Question: extract subset of 21 nt. from csv file
0
gravatar for archana.bioinfo87
13 months ago by
archana.bioinfo87180 wrote:

Hi, I am trying to get 1-21nt, 2-22nt, 3-23nt etc till the end of sequences. For example, if I have sequences of 51 nt in length then I will get the 30 fragments with 21 nt in each fragment. I tried this script whcih looks to work fine but only for first 2 lines only.

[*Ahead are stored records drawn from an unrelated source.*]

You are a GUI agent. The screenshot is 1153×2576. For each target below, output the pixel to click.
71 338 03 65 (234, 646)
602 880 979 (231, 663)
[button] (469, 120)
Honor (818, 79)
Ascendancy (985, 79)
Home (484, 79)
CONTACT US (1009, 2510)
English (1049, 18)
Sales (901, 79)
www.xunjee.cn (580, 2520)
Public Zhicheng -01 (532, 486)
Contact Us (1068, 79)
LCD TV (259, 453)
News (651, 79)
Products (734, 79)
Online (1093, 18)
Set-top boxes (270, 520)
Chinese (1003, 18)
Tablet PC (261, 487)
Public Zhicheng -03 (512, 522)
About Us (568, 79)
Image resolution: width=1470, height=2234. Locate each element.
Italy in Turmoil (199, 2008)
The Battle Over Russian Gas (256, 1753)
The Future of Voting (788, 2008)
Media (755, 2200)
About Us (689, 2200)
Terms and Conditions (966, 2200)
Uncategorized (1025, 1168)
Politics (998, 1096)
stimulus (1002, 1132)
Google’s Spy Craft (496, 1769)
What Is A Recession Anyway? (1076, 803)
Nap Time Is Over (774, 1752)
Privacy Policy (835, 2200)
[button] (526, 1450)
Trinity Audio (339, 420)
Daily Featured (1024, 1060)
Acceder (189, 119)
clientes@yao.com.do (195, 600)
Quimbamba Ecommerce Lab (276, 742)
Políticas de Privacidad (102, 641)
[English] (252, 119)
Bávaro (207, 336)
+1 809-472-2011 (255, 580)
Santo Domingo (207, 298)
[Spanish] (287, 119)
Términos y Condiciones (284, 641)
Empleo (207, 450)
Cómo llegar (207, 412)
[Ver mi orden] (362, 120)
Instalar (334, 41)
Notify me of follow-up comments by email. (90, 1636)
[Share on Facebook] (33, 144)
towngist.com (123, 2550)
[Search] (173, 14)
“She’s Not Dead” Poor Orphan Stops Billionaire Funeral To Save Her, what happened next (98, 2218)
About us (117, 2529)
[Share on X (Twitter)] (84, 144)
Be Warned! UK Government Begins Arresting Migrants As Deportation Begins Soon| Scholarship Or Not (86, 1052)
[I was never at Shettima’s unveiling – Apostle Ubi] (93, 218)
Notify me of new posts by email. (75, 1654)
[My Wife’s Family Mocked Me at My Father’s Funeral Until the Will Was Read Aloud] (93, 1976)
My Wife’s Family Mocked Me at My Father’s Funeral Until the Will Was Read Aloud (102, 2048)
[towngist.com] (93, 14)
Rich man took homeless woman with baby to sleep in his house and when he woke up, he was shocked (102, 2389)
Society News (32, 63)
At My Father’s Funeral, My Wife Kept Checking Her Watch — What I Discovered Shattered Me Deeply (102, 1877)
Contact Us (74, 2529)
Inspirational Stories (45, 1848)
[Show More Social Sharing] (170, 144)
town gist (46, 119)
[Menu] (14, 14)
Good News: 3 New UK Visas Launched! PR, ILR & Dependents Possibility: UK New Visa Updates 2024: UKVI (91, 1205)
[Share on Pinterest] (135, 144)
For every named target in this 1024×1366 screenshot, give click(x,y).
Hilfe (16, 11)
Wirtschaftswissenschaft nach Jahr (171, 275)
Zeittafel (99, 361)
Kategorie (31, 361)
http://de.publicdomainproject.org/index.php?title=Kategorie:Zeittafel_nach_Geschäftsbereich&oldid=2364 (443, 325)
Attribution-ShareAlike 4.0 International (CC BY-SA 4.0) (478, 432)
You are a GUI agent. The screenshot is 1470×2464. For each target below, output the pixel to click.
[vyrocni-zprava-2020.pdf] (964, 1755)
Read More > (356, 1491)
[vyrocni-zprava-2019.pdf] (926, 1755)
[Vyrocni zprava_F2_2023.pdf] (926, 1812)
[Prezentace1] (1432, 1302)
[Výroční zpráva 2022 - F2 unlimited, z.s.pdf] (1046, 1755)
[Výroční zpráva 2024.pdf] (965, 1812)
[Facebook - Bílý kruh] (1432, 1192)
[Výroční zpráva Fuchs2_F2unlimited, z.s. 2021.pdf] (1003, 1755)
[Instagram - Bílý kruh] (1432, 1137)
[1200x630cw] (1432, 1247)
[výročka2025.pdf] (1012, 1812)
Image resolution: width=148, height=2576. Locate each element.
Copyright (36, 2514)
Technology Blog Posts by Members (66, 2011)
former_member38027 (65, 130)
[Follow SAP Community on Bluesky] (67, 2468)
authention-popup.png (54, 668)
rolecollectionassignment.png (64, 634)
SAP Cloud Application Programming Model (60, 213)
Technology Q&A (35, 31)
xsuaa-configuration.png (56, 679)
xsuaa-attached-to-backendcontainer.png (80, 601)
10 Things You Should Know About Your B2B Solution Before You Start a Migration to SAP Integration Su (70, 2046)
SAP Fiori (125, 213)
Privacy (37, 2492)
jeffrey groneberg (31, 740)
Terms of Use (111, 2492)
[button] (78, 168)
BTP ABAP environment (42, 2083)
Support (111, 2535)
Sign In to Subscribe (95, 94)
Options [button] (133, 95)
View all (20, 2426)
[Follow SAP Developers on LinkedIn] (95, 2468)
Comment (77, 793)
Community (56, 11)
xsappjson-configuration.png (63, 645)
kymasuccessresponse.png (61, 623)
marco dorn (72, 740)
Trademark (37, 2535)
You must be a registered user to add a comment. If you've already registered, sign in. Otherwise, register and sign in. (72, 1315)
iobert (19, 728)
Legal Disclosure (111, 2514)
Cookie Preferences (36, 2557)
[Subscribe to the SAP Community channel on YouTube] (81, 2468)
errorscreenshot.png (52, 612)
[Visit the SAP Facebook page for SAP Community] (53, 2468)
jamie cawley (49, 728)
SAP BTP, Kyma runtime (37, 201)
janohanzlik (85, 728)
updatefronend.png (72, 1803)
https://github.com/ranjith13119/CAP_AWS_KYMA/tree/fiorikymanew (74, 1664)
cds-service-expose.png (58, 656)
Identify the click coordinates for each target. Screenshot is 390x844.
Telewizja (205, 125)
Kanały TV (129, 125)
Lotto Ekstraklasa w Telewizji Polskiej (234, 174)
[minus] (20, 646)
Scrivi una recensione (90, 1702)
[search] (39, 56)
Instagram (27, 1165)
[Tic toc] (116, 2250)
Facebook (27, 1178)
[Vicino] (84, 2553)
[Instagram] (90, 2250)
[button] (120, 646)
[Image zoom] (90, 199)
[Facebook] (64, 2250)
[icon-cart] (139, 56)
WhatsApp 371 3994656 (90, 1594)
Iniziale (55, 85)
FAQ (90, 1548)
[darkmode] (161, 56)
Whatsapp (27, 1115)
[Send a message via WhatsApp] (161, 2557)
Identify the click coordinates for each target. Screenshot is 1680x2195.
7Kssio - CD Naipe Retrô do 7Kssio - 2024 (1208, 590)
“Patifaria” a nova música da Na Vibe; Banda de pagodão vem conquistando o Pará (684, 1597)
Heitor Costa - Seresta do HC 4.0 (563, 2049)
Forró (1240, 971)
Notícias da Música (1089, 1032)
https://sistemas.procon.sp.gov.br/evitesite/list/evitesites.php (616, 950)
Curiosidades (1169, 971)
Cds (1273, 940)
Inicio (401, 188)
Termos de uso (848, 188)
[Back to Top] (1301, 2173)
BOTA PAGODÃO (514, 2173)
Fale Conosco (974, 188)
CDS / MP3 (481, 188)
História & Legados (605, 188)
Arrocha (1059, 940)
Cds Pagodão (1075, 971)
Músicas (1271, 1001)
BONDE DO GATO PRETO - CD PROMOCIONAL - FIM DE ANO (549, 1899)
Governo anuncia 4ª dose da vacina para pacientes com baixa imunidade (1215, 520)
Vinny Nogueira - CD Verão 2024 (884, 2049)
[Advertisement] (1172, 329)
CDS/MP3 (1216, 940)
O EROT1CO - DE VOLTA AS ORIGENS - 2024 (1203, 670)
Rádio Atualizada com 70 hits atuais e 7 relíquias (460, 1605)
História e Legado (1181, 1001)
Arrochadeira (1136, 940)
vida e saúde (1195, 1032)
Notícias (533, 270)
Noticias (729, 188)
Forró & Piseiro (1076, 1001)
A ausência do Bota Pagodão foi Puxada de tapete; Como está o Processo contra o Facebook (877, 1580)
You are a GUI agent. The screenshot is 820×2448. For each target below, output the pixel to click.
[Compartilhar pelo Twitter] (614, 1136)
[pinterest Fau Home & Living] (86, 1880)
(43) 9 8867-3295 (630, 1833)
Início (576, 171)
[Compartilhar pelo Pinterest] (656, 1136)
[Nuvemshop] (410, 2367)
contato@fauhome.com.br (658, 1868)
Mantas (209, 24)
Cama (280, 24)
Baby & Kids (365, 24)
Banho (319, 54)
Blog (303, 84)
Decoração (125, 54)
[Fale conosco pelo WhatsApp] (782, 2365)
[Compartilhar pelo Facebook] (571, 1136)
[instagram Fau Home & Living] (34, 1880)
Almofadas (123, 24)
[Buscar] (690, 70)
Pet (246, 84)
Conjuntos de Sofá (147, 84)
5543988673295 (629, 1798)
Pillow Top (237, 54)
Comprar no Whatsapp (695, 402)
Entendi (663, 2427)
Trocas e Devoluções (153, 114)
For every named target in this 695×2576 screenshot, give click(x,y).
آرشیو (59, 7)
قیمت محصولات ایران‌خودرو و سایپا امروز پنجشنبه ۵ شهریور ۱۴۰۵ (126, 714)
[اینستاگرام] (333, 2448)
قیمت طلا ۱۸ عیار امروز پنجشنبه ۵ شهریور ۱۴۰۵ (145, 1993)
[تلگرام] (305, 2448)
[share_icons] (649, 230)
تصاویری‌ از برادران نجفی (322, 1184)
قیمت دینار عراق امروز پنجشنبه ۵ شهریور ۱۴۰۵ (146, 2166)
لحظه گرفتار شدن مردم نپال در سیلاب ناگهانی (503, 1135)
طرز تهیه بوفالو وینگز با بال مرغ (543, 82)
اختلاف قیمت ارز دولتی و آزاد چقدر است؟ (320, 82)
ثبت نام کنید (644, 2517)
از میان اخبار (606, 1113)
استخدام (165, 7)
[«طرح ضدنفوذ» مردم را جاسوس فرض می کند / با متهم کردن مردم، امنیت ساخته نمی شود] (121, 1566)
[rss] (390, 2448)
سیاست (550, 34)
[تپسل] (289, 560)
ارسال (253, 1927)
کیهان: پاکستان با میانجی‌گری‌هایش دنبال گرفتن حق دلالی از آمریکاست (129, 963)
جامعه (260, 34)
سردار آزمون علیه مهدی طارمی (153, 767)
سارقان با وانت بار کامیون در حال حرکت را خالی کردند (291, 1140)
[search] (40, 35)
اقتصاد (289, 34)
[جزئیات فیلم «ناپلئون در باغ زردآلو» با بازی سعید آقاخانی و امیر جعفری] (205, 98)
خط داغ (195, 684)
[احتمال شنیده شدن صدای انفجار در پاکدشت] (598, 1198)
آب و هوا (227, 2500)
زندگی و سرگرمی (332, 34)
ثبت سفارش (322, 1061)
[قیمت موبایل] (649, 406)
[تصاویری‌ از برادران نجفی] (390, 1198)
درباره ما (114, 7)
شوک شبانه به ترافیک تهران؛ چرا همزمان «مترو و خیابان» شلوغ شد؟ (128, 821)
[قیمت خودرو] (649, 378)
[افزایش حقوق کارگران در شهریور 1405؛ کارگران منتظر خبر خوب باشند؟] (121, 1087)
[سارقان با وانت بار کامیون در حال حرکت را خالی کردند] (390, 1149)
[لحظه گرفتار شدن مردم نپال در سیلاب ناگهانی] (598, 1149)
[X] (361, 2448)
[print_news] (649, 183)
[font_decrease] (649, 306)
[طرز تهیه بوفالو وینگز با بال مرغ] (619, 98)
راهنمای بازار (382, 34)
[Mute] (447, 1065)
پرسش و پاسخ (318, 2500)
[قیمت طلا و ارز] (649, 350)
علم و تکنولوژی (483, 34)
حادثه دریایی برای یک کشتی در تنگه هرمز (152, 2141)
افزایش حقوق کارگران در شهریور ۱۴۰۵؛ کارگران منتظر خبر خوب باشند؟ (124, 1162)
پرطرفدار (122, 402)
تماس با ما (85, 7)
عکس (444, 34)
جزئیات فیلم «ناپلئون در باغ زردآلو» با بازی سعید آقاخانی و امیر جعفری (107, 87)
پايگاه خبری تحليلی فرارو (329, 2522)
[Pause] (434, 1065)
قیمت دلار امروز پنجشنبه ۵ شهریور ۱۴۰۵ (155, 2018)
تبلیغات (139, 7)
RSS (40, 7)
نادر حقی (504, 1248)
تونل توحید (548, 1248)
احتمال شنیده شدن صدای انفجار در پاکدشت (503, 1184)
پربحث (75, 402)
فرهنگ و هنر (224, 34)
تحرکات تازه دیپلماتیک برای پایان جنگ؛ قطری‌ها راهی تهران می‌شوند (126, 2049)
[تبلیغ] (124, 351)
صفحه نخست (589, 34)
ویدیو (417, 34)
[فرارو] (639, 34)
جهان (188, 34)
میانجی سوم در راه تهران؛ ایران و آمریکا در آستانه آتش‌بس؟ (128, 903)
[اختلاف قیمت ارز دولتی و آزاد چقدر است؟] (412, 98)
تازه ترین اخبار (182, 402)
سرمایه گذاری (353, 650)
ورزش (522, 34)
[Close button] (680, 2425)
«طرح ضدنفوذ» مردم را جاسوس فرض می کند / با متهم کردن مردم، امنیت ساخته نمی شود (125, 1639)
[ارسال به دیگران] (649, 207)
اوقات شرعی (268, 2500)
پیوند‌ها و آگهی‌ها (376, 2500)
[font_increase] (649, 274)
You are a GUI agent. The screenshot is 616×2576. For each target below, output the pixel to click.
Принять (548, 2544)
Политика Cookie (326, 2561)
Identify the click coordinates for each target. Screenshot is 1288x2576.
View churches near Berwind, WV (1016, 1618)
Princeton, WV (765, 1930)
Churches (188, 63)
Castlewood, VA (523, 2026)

fasta <- read.csv("trial.csv", header = TRUE, sep =",") 
dd1 <- as.character(fasta$Seq)
IDS <- as.character(fasta$Ids)
b <- numeric() 
final <- NULL
for (i in 1:length(dd1))
{
  for ( j in 1:nchar(dd1[i])) 
  {
  a <-dd1[i]
  b[j] <- substr(a, j, j+20)
  #print (nchar(b[j]))
  #print (nchar(dd1[i]))
  #print (length(dd1[i]))
  ifelse ((nchar(b[j]))==21 && (j<=(nchar(dd1[i])-21)),{
  print(b[j]) 
  next}, break())
  } 
final <- paste(IDS[i],b, sep = ",") 
write.table(final, paste(i,"final.csv")) 
}



  Example : trial.csv will look like this 
    Ids,Seq
    hsa_circ_0000013,GGCTCCAGGGAGCTTGGCTTCTGTAGAAGTTCTAAGGAAGCGGTACGAACTCCACGGCGGTGGGGCGCTAACTAGCAGGGACCCCTGCAAGTGTTGGTCGGGGGCCTCGAGCTGCCTGAGCTGACACGAGGGGAGGGGTCTGTGTAGCCAACAG    hsa_circ_0000026,CAATCCCACAGAGTATTGATGAGGAAACTGAAGTTTGGAGCGATCACATCATTTTCCCAAGAATTCCTAGAGGACCTGTGCAACAACCTCTTGAGGATCGAATCTTCACTCCCGCTGTCTCAGCAGTCTACAGCACGGTAACACAAGTGGCAAGACAGCCGGGAACCCCTACCCCATCCCCTTATTCAGCACATGAAATAAACAAGGGGCATCCAAATCTTGCGGCAACGCCCCCGGGACATGCATCGTCCCCTGGACTCTCTCAA
hsa_circ_0000037,ATACATTTGGGCCTGTCTACCTGCCTTTGGGGCAATTTGCAGGTTTTGAGAAGTAGAAATGAGGGTCTGGAGAGGGCATCTGTGAGCCTCTTCTGGGAACCCCTCCCTTGTAGGT
hsa_circ_0000050,GATGAATTCAAAAGACTATTTGCTAAATATGGAGAACCAGGAGAAGTTTTTATCAACAAAGGCAAAGGATTCGGATTTATTAAGCTTGTGAGTGTAATTGTTTGATTTTACGTAGAATTAAAAAGGGTGGGGGATTTTTTTGTCACTACAAACGCTGAAGGCTTGGTTTTTAAACTGGGGAGGATAAATTGATCTTTTAGATTTTTCACCATTCTTACAGGAAAAATGCTTGCGGTATAATGCATAATTGTTGCTACCTAAGAGAAAAGAGGGGTGGGGTGGGTAAACTAAGTGGTGTTAGTGGGTGCTGCCTAAAGGTAATGGTCGAACTGAGCTGAAGGAAGAAAGGGA

Any help is much appreiciated.

Thanks

R • 294 views
ADD COMMENTlink modified 13 months ago by JC12k • written 13 months ago by archana.bioinfo87180
1

If you are doing an assignment then by all means continue with your code.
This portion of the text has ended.